--- EXCERTO DO TEXTO ---

"Sendo certo que o CDS, sobretudo quando na oposição, vende a ideia
de que é o partido dos reformados, dos pensionistas e dos agricultores,
assumindo-se como uma espécie de procurador autonomeado dos interesses desses
extractos populacionais, a verdade é que o partido de Portas – que até tem à
frente dos ministérios da segurança social e da agricultura, destacados
dirigentes seus – não consegue dissociar-se, por mais piruetas que dê, ao
pacote de medidas de austeridade cada vez mais criminosa e de descarada
roubalheira que tem vindo a ser paulatinamente divulgado e que não poupam ao
longo dos últimos anos os reformados.

--- MATERIAL DE ORIGEM ---

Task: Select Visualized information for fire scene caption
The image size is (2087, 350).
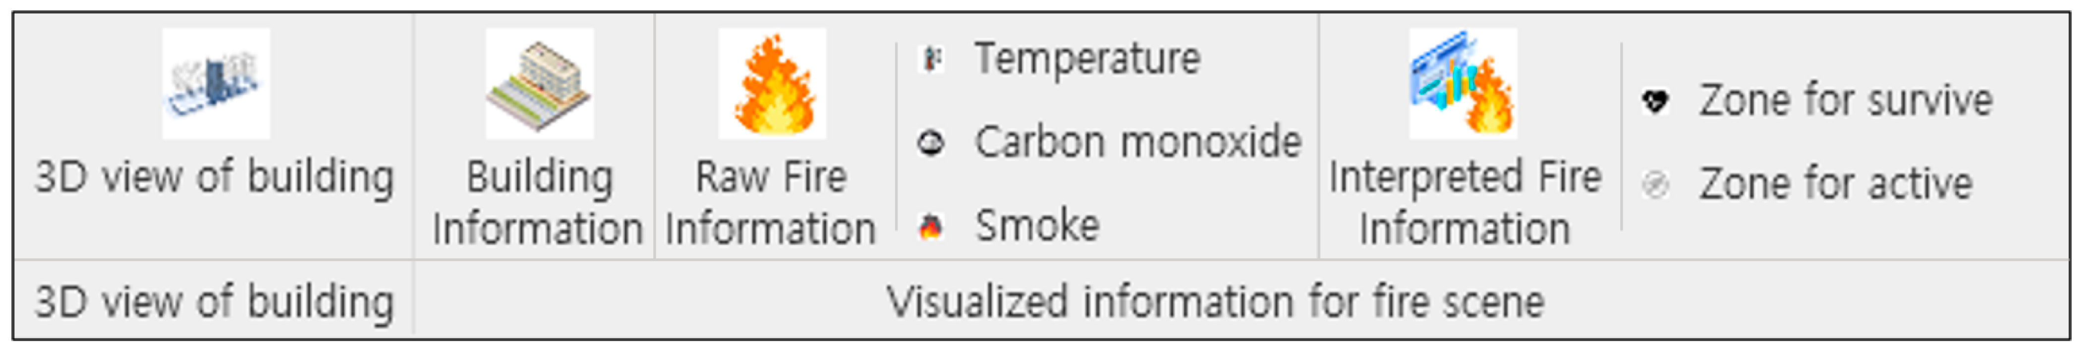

---

→ ENUNCIADO
Dê seguimento ao texto sobre o CDS e os reformados, começando logo depois da última frase. As linhas são um material à parte, sem relação com o texto sobre o CDS.

→ RESPOSTA
Dos agricultores, e das
trapalhadas resultantes de legislação recente, absolutamente idiota, sobre a
relação impositiva entre o fisco e os agricultores domésticos, que auferem
parcos rendimentos com esta actividade, e que não têm qualquer relação
comercial com terceiros, nem falo. Os danos colaterais dessa medida estão à
vista de todos, as implicações para muitos agricultores idosos são de tal modo
graves – e conheço muitos casos bem como as muitas preocupações de autarcas
incomodados com esta palermice toda, a meses de novas eleições. Bem como não
falo da tributação imposta aos pensionistas e reformados que auferem valores
insignificantes, obrigados também pela primeira vez a apresentarem declarações
fiscais quando antes estavam isentos. Homens e mulheres, como vi, com 70 ou
mais anos, muitos deles com bengalas e curvados pelos anos de uma vida cheia de
agruras, depositados nas filas das finanças para formalizarem a entrega de algo
que nunca antes fizeram e que poderia ter sido feito, por exemplo, nas Juntas
de Freguesia.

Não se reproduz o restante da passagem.